## [Data excerpts]
>>

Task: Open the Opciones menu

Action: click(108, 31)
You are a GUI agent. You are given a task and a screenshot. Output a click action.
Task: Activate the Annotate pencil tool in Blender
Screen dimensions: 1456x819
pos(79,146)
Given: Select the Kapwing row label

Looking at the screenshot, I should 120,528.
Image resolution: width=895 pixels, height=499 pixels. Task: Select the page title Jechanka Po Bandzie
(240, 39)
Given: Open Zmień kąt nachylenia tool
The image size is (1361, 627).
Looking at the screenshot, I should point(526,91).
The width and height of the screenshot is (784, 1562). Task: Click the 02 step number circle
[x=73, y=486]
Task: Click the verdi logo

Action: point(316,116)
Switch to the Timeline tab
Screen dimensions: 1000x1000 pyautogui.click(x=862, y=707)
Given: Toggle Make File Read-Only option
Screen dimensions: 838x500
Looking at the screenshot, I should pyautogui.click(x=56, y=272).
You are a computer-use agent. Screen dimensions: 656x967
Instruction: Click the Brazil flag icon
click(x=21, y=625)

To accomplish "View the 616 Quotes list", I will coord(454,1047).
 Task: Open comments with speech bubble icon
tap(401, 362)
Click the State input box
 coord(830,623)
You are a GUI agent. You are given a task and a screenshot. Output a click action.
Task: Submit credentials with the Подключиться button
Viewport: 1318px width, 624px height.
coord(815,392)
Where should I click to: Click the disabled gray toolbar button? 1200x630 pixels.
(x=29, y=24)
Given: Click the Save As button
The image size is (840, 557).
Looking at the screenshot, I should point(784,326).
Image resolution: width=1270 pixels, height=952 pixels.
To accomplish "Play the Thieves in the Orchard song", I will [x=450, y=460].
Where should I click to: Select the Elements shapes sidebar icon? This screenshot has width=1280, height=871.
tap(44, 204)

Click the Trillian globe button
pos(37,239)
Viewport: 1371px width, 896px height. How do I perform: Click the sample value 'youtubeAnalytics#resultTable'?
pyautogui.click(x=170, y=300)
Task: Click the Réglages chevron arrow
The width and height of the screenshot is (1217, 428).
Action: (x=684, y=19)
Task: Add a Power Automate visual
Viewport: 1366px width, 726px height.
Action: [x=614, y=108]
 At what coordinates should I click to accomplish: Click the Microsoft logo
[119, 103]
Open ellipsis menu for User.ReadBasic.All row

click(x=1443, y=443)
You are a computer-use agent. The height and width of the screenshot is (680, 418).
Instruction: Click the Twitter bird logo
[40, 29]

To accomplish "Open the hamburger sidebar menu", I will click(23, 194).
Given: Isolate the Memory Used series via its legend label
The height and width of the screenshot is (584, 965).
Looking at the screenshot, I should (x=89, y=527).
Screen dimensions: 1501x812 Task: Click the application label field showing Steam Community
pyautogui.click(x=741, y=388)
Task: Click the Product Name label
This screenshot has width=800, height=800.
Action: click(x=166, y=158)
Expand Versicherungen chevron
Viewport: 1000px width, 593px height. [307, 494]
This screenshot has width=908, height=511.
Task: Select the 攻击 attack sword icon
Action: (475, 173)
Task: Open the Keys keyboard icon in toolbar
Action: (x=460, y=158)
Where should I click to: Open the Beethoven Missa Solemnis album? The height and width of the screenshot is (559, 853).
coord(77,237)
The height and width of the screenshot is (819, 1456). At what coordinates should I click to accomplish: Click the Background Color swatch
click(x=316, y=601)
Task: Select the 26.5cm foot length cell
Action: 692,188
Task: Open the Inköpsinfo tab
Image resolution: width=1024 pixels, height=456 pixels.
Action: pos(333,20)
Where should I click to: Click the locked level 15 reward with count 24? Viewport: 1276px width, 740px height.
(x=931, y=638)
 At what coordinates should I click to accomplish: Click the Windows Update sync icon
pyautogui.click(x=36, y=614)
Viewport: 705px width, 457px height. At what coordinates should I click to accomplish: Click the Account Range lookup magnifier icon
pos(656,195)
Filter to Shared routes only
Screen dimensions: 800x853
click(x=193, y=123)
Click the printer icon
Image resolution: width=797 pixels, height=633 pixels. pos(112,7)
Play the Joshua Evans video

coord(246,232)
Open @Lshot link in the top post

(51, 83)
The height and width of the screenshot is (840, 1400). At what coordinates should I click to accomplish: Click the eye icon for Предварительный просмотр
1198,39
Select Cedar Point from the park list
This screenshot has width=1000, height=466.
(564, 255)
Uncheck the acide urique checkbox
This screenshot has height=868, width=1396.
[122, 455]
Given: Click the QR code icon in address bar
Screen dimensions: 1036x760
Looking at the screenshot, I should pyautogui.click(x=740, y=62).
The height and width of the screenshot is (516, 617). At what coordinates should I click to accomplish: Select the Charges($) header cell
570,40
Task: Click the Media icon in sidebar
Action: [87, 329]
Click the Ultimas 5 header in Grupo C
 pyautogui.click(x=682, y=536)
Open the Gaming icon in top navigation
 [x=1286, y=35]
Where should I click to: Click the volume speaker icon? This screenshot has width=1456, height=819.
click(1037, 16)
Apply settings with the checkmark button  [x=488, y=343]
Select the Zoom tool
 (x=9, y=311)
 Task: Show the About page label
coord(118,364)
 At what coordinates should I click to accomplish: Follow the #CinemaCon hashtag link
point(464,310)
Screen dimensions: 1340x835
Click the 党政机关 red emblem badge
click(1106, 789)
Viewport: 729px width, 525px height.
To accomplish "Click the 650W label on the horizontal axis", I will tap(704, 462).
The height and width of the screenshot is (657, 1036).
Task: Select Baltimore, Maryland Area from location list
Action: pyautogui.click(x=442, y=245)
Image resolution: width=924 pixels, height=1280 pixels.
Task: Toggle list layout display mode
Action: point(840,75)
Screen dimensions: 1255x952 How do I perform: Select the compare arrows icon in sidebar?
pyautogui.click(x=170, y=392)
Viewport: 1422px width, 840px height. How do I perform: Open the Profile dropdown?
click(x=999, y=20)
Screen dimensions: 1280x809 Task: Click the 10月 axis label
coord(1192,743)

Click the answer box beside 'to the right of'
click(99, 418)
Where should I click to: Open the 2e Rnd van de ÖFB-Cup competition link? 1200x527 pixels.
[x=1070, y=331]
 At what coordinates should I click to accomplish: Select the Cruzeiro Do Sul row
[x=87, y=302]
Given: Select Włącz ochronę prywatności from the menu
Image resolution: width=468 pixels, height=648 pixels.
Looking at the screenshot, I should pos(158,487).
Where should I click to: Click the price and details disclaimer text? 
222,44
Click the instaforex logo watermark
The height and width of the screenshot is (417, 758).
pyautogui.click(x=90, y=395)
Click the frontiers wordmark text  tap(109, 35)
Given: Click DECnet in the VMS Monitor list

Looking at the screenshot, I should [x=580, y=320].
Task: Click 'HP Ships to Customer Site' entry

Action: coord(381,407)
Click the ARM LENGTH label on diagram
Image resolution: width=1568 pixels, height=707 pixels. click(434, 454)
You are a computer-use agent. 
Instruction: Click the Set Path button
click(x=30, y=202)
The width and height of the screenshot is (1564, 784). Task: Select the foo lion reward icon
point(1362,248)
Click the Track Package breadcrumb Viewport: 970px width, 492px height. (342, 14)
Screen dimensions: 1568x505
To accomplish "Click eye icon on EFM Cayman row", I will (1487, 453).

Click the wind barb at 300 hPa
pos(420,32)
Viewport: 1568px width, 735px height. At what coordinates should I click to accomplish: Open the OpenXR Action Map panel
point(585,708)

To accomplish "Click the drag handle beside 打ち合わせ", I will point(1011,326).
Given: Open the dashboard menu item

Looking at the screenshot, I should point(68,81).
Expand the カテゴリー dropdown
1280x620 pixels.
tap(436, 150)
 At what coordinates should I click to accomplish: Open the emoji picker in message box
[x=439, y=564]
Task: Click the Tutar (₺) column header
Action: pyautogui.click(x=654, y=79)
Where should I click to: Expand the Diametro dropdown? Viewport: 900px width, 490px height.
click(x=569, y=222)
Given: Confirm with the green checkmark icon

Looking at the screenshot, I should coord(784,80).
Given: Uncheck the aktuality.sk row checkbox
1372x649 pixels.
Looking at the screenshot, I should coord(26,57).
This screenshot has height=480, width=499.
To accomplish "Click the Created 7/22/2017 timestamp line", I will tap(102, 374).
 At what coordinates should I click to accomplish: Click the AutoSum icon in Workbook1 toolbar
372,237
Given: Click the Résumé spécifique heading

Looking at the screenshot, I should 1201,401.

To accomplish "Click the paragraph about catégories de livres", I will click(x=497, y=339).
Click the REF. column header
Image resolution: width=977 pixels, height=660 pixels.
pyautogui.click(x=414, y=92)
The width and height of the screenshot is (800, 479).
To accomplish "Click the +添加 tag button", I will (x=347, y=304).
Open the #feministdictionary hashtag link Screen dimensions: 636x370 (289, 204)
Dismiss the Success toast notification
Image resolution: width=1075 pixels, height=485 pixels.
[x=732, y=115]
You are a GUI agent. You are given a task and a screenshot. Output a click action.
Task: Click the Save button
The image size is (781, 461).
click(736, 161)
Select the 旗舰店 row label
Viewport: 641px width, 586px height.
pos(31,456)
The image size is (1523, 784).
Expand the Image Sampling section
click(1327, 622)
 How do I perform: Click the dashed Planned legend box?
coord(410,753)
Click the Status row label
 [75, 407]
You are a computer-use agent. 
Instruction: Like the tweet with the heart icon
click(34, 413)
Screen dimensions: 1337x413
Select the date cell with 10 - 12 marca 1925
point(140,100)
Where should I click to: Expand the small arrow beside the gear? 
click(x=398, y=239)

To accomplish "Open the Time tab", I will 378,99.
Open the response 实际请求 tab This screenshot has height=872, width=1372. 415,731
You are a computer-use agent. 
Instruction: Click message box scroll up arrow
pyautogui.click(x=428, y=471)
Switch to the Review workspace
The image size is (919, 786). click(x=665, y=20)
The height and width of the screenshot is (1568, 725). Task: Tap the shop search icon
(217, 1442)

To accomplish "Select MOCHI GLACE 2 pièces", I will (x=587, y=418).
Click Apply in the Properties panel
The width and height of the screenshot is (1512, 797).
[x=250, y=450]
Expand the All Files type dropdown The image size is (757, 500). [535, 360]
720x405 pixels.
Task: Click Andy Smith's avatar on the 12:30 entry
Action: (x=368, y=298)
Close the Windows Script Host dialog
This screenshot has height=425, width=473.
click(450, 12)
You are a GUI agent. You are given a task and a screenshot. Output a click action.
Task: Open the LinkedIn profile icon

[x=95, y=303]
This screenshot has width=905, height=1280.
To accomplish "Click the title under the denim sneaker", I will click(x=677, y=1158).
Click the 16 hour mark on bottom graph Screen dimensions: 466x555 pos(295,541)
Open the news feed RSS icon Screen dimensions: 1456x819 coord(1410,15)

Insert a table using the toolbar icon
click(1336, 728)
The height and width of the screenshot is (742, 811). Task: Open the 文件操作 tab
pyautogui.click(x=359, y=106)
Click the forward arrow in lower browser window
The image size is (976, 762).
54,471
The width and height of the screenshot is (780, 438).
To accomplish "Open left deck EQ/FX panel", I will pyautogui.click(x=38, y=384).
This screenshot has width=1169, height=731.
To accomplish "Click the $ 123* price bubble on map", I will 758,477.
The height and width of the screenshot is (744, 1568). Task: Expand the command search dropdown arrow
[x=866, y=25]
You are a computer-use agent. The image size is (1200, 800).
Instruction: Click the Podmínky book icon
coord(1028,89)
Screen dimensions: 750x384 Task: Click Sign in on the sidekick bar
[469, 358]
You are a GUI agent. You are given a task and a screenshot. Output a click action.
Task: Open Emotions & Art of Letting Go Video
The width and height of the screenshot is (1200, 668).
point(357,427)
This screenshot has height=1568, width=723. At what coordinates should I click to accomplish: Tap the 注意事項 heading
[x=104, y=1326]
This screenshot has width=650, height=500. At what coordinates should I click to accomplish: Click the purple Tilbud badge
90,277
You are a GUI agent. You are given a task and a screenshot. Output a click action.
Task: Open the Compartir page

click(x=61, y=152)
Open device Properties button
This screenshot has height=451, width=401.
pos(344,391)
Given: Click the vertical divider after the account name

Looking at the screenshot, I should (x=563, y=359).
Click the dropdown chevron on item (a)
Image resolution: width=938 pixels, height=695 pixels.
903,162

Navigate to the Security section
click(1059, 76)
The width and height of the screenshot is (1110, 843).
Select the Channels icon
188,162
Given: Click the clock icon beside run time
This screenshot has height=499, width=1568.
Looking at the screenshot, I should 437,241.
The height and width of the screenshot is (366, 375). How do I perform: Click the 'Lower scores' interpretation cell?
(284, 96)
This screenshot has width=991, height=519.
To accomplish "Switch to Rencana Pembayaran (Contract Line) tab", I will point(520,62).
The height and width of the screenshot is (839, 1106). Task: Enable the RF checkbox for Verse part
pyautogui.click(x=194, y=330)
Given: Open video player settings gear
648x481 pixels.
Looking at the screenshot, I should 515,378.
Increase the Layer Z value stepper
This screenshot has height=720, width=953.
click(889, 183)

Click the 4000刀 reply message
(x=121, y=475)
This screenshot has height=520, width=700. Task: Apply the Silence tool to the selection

<<

## [Task objective]
Pull out every line in the entries above that contains the string "axis", matching case exactly.

## [Exercise answer]
To accomplish "Click the 650W label on the horizontal axis", I will tap(704, 462).
Screen dimensions: 1280x809 Task: Click the 10月 axis label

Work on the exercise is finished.